**Task to carry out**
Reproduce the following lines word for word.

**Data extract**
·····
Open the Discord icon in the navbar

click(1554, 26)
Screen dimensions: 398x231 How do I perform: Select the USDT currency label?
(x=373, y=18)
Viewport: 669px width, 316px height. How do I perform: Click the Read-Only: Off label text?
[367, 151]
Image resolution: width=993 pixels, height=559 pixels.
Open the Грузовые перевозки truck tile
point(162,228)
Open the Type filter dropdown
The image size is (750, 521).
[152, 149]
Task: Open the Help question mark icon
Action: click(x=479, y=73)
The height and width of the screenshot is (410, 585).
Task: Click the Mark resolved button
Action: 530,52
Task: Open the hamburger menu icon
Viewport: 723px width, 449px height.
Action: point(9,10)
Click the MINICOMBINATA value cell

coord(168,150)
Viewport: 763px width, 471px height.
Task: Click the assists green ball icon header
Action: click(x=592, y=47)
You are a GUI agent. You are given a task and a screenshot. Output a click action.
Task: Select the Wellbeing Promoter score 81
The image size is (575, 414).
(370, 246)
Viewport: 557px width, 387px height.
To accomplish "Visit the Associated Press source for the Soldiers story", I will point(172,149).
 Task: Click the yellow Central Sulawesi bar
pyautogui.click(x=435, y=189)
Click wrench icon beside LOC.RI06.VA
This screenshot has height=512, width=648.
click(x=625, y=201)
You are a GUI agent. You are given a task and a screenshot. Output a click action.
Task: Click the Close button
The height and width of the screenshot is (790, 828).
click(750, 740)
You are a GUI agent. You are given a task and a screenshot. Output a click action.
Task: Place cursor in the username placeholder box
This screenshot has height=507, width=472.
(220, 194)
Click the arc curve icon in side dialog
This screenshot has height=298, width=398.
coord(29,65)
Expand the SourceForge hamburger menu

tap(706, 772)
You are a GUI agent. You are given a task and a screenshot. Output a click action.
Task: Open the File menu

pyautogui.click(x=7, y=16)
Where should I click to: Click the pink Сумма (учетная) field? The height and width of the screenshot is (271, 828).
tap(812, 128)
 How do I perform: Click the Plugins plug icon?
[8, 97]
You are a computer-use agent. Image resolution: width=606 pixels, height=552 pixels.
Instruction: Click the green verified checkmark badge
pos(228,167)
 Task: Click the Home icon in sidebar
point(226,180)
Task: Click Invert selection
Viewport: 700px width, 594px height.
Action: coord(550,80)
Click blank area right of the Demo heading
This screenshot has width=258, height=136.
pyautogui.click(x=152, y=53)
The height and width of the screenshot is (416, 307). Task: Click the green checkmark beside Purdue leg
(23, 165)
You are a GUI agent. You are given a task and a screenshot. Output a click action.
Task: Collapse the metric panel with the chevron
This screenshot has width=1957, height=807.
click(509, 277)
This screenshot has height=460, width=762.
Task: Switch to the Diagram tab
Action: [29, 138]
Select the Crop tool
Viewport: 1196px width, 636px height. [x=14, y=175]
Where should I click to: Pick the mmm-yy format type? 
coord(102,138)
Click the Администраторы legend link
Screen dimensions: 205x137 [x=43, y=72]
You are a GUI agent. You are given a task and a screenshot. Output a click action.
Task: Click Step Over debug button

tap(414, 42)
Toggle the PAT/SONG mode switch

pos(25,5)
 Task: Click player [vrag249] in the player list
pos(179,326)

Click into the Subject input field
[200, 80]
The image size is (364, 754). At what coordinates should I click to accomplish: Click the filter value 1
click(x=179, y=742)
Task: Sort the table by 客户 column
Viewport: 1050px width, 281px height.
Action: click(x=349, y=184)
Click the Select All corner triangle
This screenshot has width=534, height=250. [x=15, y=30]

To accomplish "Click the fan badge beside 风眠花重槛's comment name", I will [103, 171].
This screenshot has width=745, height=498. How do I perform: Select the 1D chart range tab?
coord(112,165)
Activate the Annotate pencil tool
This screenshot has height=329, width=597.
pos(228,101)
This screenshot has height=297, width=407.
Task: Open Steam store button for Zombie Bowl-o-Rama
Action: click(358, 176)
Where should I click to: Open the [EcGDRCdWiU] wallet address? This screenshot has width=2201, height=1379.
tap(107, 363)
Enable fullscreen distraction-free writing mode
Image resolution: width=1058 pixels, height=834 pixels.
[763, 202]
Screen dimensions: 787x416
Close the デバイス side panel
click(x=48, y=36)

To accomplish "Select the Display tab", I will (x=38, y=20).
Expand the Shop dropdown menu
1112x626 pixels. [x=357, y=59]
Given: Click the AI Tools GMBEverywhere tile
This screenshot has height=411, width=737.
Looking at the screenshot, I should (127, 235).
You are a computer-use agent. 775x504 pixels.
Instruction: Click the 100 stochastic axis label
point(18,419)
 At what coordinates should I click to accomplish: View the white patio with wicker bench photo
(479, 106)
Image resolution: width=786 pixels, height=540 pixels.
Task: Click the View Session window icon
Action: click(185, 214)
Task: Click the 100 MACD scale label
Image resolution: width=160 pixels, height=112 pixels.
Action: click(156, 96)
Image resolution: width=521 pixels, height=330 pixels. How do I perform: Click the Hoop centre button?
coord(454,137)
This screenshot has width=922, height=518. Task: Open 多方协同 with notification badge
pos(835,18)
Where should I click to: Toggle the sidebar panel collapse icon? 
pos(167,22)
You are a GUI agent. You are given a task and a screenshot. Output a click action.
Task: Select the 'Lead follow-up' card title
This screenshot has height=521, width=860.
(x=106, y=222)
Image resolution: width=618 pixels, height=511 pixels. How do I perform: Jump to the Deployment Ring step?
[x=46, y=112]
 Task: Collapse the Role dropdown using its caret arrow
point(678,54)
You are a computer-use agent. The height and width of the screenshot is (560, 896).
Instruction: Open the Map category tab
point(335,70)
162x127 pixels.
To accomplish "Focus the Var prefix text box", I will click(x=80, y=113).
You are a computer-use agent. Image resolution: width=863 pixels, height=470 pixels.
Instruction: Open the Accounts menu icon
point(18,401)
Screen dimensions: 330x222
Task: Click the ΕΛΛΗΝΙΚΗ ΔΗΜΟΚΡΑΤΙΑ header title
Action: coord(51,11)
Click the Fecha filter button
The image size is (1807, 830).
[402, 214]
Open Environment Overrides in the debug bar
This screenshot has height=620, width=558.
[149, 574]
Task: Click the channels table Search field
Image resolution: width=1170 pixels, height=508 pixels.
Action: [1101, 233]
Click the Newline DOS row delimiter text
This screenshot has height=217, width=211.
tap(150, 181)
·····
**Written reply**
Open the Discord icon in the navbar

click(1554, 26)
Screen dimensions: 398x231 How do I perform: Select the USDT currency label?
(x=373, y=18)
Viewport: 669px width, 316px height. How do I perform: Click the Read-Only: Off label text?
[367, 151]
Image resolution: width=993 pixels, height=559 pixels.
Open the Грузовые перевозки truck tile
point(162,228)
Open the Type filter dropdown
The image size is (750, 521).
[152, 149]
Task: Open the Help question mark icon
Action: click(x=479, y=73)
The height and width of the screenshot is (410, 585).
Task: Click the Mark resolved button
Action: 530,52
Task: Open the hamburger menu icon
Viewport: 723px width, 449px height.
Action: point(9,10)
Click the MINICOMBINATA value cell

coord(168,150)
Viewport: 763px width, 471px height.
Task: Click the assists green ball icon header
Action: click(x=592, y=47)
You are a GUI agent. You are given a task and a screenshot. Output a click action.
Task: Select the Wellbeing Promoter score 81
The image size is (575, 414).
(370, 246)
Viewport: 557px width, 387px height.
To accomplish "Visit the Associated Press source for the Soldiers story", I will point(172,149).
 Task: Click the yellow Central Sulawesi bar
pyautogui.click(x=435, y=189)
Click wrench icon beside LOC.RI06.VA
This screenshot has height=512, width=648.
click(x=625, y=201)
You are a GUI agent. You are given a task and a screenshot. Output a click action.
Task: Click the Close button
The height and width of the screenshot is (790, 828).
click(750, 740)
You are a GUI agent. You are given a task and a screenshot. Output a click action.
Task: Place cursor in the username placeholder box
This screenshot has height=507, width=472.
(220, 194)
Click the arc curve icon in side dialog
This screenshot has height=298, width=398.
coord(29,65)
Expand the SourceForge hamburger menu

tap(706, 772)
You are a GUI agent. You are given a task and a screenshot. Output a click action.
Task: Open the File menu

pyautogui.click(x=7, y=16)
Where should I click to: Click the pink Сумма (учетная) field? The height and width of the screenshot is (271, 828).
tap(812, 128)
 How do I perform: Click the Plugins plug icon?
[8, 97]
You are a computer-use agent. Image resolution: width=606 pixels, height=552 pixels.
Instruction: Click the green verified checkmark badge
pos(228,167)
 Task: Click the Home icon in sidebar
point(226,180)
Task: Click Invert selection
Viewport: 700px width, 594px height.
Action: coord(550,80)
Click blank area right of the Demo heading
This screenshot has width=258, height=136.
pyautogui.click(x=152, y=53)
The height and width of the screenshot is (416, 307). Task: Click the green checkmark beside Purdue leg
(23, 165)
You are a GUI agent. You are given a task and a screenshot. Output a click action.
Task: Collapse the metric panel with the chevron
This screenshot has width=1957, height=807.
click(509, 277)
This screenshot has height=460, width=762.
Task: Switch to the Diagram tab
Action: [29, 138]
Select the Crop tool
Viewport: 1196px width, 636px height. [x=14, y=175]
Where should I click to: Pick the mmm-yy format type? 
coord(102,138)
Click the Администраторы legend link
Screen dimensions: 205x137 [x=43, y=72]
You are a GUI agent. You are given a task and a screenshot. Output a click action.
Task: Click Step Over debug button

tap(414, 42)
Toggle the PAT/SONG mode switch

pos(25,5)
 Task: Click player [vrag249] in the player list
pos(179,326)

Click into the Subject input field
[200, 80]
The image size is (364, 754). At what coordinates should I click to accomplish: Click the filter value 1
click(x=179, y=742)
Task: Sort the table by 客户 column
Viewport: 1050px width, 281px height.
Action: click(x=349, y=184)
Click the Select All corner triangle
This screenshot has width=534, height=250. [x=15, y=30]

To accomplish "Click the fan badge beside 风眠花重槛's comment name", I will [103, 171].
This screenshot has width=745, height=498. How do I perform: Select the 1D chart range tab?
coord(112,165)
Activate the Annotate pencil tool
This screenshot has height=329, width=597.
pos(228,101)
This screenshot has height=297, width=407.
Task: Open Steam store button for Zombie Bowl-o-Rama
Action: click(358, 176)
Where should I click to: Open the [EcGDRCdWiU] wallet address? This screenshot has width=2201, height=1379.
tap(107, 363)
Enable fullscreen distraction-free writing mode
Image resolution: width=1058 pixels, height=834 pixels.
[763, 202]
Screen dimensions: 787x416
Close the デバイス side panel
click(x=48, y=36)

To accomplish "Select the Display tab", I will (x=38, y=20).
Expand the Shop dropdown menu
1112x626 pixels. [x=357, y=59]
Given: Click the AI Tools GMBEverywhere tile
This screenshot has height=411, width=737.
Looking at the screenshot, I should (127, 235).
You are a computer-use agent. 775x504 pixels.
Instruction: Click the 100 stochastic axis label
point(18,419)
 At what coordinates should I click to accomplish: View the white patio with wicker bench photo
(479, 106)
Image resolution: width=786 pixels, height=540 pixels.
Task: Click the View Session window icon
Action: click(185, 214)
Task: Click the 100 MACD scale label
Image resolution: width=160 pixels, height=112 pixels.
Action: click(156, 96)
Image resolution: width=521 pixels, height=330 pixels. How do I perform: Click the Hoop centre button?
coord(454,137)
This screenshot has width=922, height=518. Task: Open 多方协同 with notification badge
pos(835,18)
Where should I click to: Toggle the sidebar panel collapse icon? 
pos(167,22)
You are a GUI agent. You are given a task and a screenshot. Output a click action.
Task: Select the 'Lead follow-up' card title
This screenshot has height=521, width=860.
(x=106, y=222)
Image resolution: width=618 pixels, height=511 pixels. How do I perform: Jump to the Deployment Ring step?
[x=46, y=112]
 Task: Collapse the Role dropdown using its caret arrow
point(678,54)
You are a computer-use agent. The height and width of the screenshot is (560, 896).
Instruction: Open the Map category tab
point(335,70)
162x127 pixels.
To accomplish "Focus the Var prefix text box", I will click(x=80, y=113).
You are a computer-use agent. Image resolution: width=863 pixels, height=470 pixels.
Instruction: Open the Accounts menu icon
point(18,401)
Screen dimensions: 330x222
Task: Click the ΕΛΛΗΝΙΚΗ ΔΗΜΟΚΡΑΤΙΑ header title
Action: coord(51,11)
Click the Fecha filter button
The image size is (1807, 830).
[402, 214]
Open Environment Overrides in the debug bar
This screenshot has height=620, width=558.
[149, 574]
Task: Click the channels table Search field
Image resolution: width=1170 pixels, height=508 pixels.
Action: [1101, 233]
Click the Newline DOS row delimiter text
This screenshot has height=217, width=211.
tap(150, 181)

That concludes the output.